近日，武汉理工大学徐林团队研究了高性能钠离子电池用不燃深共晶电解液的协同配位效应。该研究于2025年9月23日发表在《德国应用化学》杂志上。

深共晶电解质（DEEs）作为一种极具潜力的下一代电解质体系，正引领安全型钠离子电池（SIBs）的性能革新。然而，当前制约SIBs发展的关键挑战在于难以找到同时兼顾导电性、界面相容性与安全性的DEEs。

研究组通过整合N-甲基乙酰胺（NMA）与二氟草酸硼酸钠（NaDFOB），利用钠键与氢键的协同作用构建了一种新型DEE。结果发现，NMA中极性C=O基团与Na⁺离子的特异性相互作用，结合DFOB⁻阴离子的氢键效应，共同促进了DEE的形成。所设计的DEE展现出卓越的离子电导率（25°C下达4.03 mS cm⁻¹）、高氧化电压（相对于Na⁺/Na为4.63 V）及不燃特性。
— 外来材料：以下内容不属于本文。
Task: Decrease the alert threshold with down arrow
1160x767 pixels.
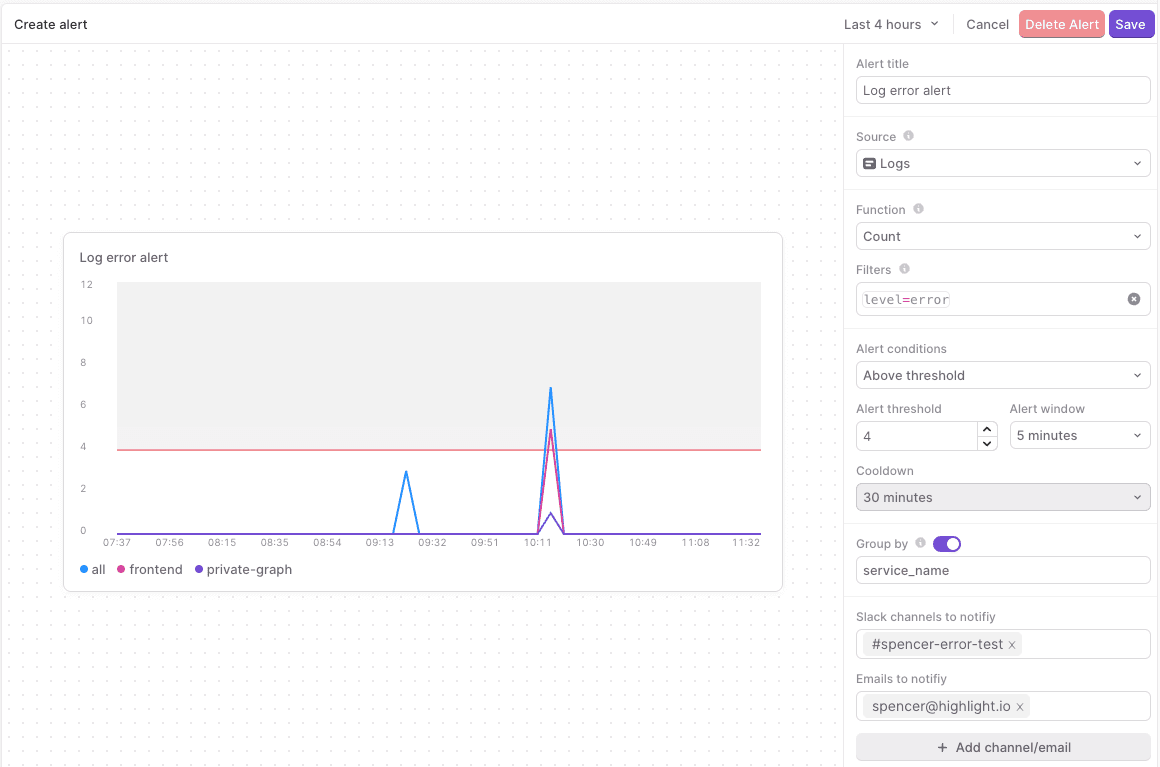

独特的溶剂化结构显著提升了电极-电解质界面相容性，NVP||Na电池表现出优异的循环性能（5 C倍率下循环7000次容量保持率86.8%）和倍率特性。此外，该DEE在高温环境下仍保持稳定性能（NVP||Na电池循环120次容量保持率94.3%），全电池的循环稳定性（300次循环后保持率90.7%）与倍率性能均实现显著提升。将酰胺基深共晶电解质引入SIBs体系，为电解质设计注入了新活力，推动着高性能SIBs的发展进程。

附：英文原文

Title: Synergic Coordination Effect in Nonflammable Deep Eutectic Electrolyte for High-Performance Sodium-Ion Batteries

Author: Ao Xu, Li Zhao, Jingyuan Yu, Wei Deng, Jingni Li, Hong Zhang, Hantao Xu, Lin Xu

Issue&Volume: 2025-09-23

Abstract: Deep eutectic electrolytes (DEEs) are emerging as a highly promising class of next-generation electrolytes, poised to revolutionize the performance of safe sodium-ion batteries (SIBs). Nevertheless, a significant challenge hindering the progress of SIBs is the scarcity of suitable DEEs capable of harmonizing electrolyte conductivity, interfacial compatibility, and safety. In this study, we have engineered a DEE leveraging the synergistic interplay between Na-bonds and hydrogen bonds, achieved through the integration of N-methylacetamide (NMA) and sodium-difluoro(oxalato)borate (NaDFOB). The findings reveal that the distinctive interaction between the polar C═O group in NMA and Na+ ions, coupled with hydrogen bonding with DFOB anions, facilitates the formation of the DEE. The designed DEE demonstrates exceptional ionic conductivity (4.03 mS cm1 at 25 °C), a high oxidation voltage (4.63 V versus Na+/Na), and nonflammability. The unique solvation structure markedly enhances the compatibility of the electrode–electrolyte interface, with the NVP||Na cell exhibiting outstanding cycling performance (86.8% retention after 7000 cycles at 5 C) and superior rate capability. Moreover, the DEEs exhibit robust performance at elevated temperatures (94.3% retention after 120 cycles with NVP||Na cell), and the full cell demonstrates significant enhancements in both cycle stability (90.7% retention after 300 cycles) and rate performance. The incorporation of amide-based eutectic electrolytes into SIBs infuses fresh vitality into electrolyte design, propelling the advancement of high-performance SIBs.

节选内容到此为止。